Oui, surtout avec les comédies françaises. Les autres, et notamment les américaines, ont été plus audacieuses que les françaises ces dernières années. Elles ont un peu poussé les curseurs. Les Anglais aussi d'ailleurs : Sacha Baron Cohen est allé très loin par exemple. Et moi je n'avais pas ressenti une forme de liberté de ton comme ça depuis certains films français qui étaient plus du côté de Blier.
Et moi c'est ce qui me plaît. J'aime bien être un peu bousculé en tant que spectateur, qu'un film me provoque des choses et me fasse réfléchir. Puisque de toute façon, ça n'est un film. Donc autant y aller et ne pas avoir peur d'être bousculé.
J'aime bien être un peu bousculé en tant que spectateur, qu'un film me provoque des choses et me fasse réfléchir.
Et c'est la preuve que, contrairement à ce que l'on entend parfois, on peut rire de tout aujourd'hui.
Je pense qu'on peut rire de tout. Mais il faut que l'intention des artistes soit soit pure. Si l'intention ou la démarche sont vulgaires, ou si c'est juste de la provocation, je pense que ça atteint moins les gens.
Y a-t-il des moments où vous vous êtes dit que vous alliez trop loin ?

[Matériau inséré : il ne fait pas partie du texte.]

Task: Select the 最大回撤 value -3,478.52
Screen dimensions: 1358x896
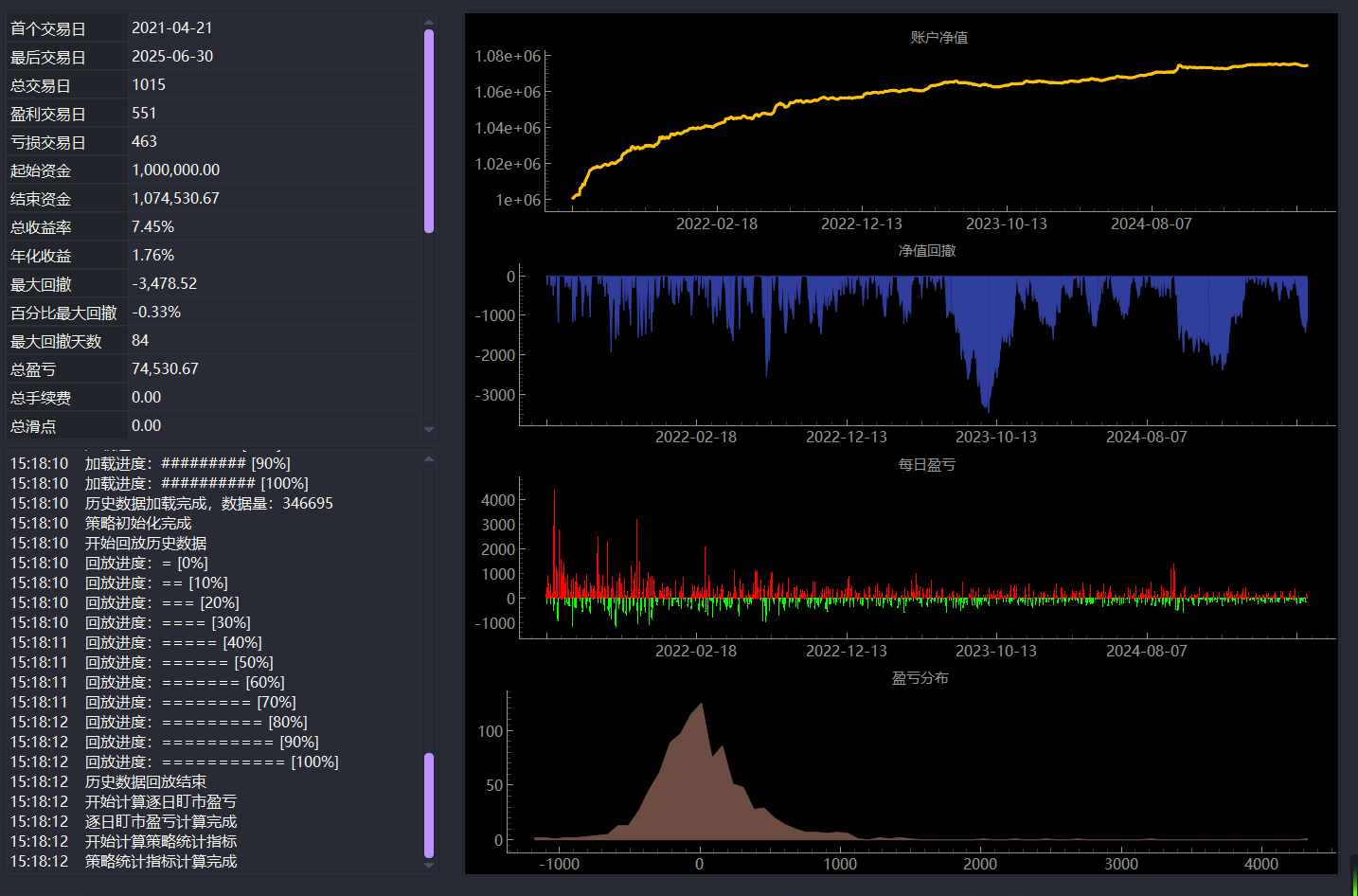Action: [x=164, y=284]
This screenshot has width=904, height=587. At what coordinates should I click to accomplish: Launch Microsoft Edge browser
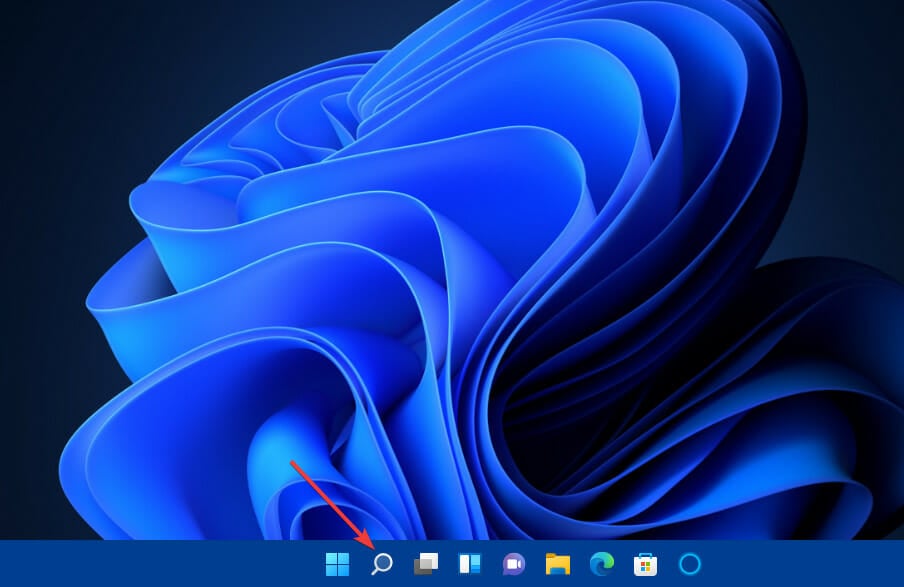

À plein de moments, oui. Mais après c'est très subjectif. Trop loin pour moi, ça va déjà être beaucoup trop loin pour d'autres gens ou pas assez loin pour d'autres. Donc c'est très très subjectif. Mais c'est une comédie qui est très sur le fil, donc je faisais très attention à ne pas basculer d'un côté qui ne me ressemblerait plus, ou qui ne ressemblerait plus au film que j'avais envie de faire.
Ça veut dire qu'il y a eu un équilibre à trouver au tournage puis au montage ?
Tout le temps. À l'écriture, au tournage, au montage. Beaucoup au montage même.
Est-ce qu'une scène en particulier a été difficile à obtenir ?
Disons qu'il y a une scène de nudité dans le film que je voulais doser : je voulais à la fois l'assumer et en même temps la doser pour que ce soit regardable, et que ça ne devienne pas gênant. Que ce soit juste un peu plus loin que d'habitude. Donc un peu plus drôle je pense. Mais ce n'est pas de la nudité juste pour être nus.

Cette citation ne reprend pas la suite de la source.